“Hence, when I came to consider Stella’s illness and noted the strong suggestion of arsenic poisoning; and when I noted the parallelism of her illness with that of Monkhouse; I naturally kept a watchful eye for a possible parallelism in the method of administering the poison. And not only did I find that parallelism; but in that very entry, I found strong confirmation of my suspicion that the candle was poisoned. You will remember that you mention the circumstance that on the night following the making of the wax mould you were quite seriously unwell. Apparently you were suffering from a slight attack of acute arsenical poisoning, due to your having inhaled some of the fumes from the burning candle.”
“Yes, I remember that,” said I. “But what is puzzling me is how the candles could have been obtained. Surely it is not possible to buy arsenical candles?”
“No,” he replied, “it is not. But it is possible to buy a candle-mould, with which it is quite easy to make them. Remember that, not so very long ago, most country people used to make their own candles, and the hinged moulds that they used are still by no means rare. You will find specimens in most local museums and in curio shops in country towns and you can often pick them up in farm-house sales. And if you have a candle-mould, the making of arsenical candles is quite a simple affair. Barbara, as we know, used to buy a particular German brand of stearine candles. All that she had to do was to melt the candles, put the separated wicks into the mould, stir some finely-powdered white arsenic into the melted wax and pour it into the mould. When the wax was cool, the mould would be opened and the candles taken out—these hinged moulds usually made about six candles at a time. Then it would be necessary to scrape off the seam left by the mould and smooth the candles to make them look like those sold in the shops.”
“It was a most diabolically ingenious scheme,” said I.
“It was,” he agreed. “The whole villainous plan was very completely conceived and most efficiently carried out. But to return to our argument. The discovery that Stella had used a special form of candle left me in very little doubt that Barbara was the poisoner and that poisoned candles had been the medium used in both crimes. For we were now out of the region of mere hypothesis. We were dealing with genuine circumstantial evidence. But that evidence was still much too largely inferential to serve as the material for a prosecution. We still needed some facts of a definite and tangible kind; and as soon as you came back from your travels on the South-Eastern Circuit, fresh facts began to accumulate. Passing over the proceedings of Wallingford and his follower and the infernal machine—all of which were encouraging, as offering corroboration, but of no immediate assistance—the first really important accretion of evidence occurred in connection with our visit to the empty house in Hilborough Square.”

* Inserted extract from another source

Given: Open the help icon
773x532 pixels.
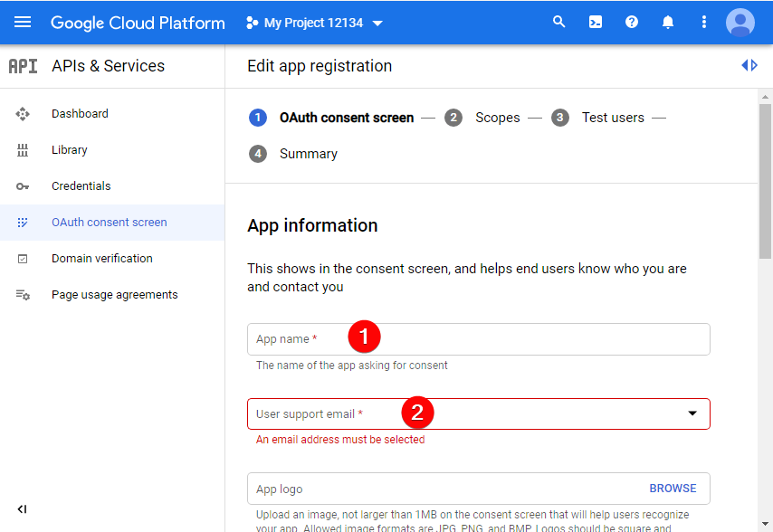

“Ha!” I exclaimed. “Then you did find something significant, in spite of your pessimistic tone at the time? I may say, Thorndyke, that I had a feeling that you went to that house with the definite expectation of finding some specific thing. Was I wrong?”
“No. You were quite right. I went there with the expectation of finding one thing and a faint hope of finding another; and both the expectation and the hope were justified by the event. My main purpose in that expedition was to obtain samples of the wall-paper from Monkhouse’s room, but I thought it just possible that the soot from the bedroom chimneys might yield some information. And it did.
“To begin with the wall-paper: the condition of the room made it easy to secure specimens. I tore off about a dozen pieces and wrote a number on each, to correspond with numbers that I marked on a rough sketch-plan of the room which I drew first. My expectation was that if—as I believed—arsenical candles had been burnt in that room, arsenic would have been deposited on all the walls, but in varying amounts, proportionate to the distance of the wall from the candle. The loose piece of paper on the wall by the bed was, of course, the real touchstone of the case, for if there were no arsenic in it, the theory of the arsenical candle would hardly be tenable. I therefore took the extra precaution of writing a full description of its position on the back of the piece and deposited it for greater safety in my letter-case.
“As soon as I reached home that day I spread out the torn fragment on the wide stage of a culture microscope and examined its outer surface with a strong top light. And the very first glance settled the question. The whole surface was spangled over with minute crystals, many of them hardly a ten-thousandth of an inch in diameter, sparkling in the strong light like diamonds and perfectly unmistakable; the characteristic octahedral crystals of arsenious acid.
“But distinctive as they were, I took nothing for granted. Snipping off a good-sized piece of the paper, I submitted it to the Marsh-Berzelius test and got a very pronounced ‘arsenical mirror,’ which put the matter beyond any possible doubt or question. I may add that I tested all the other pieces and got an arsenic reaction from them all, varying, roughly, according to their distance from the table on which the candle stood.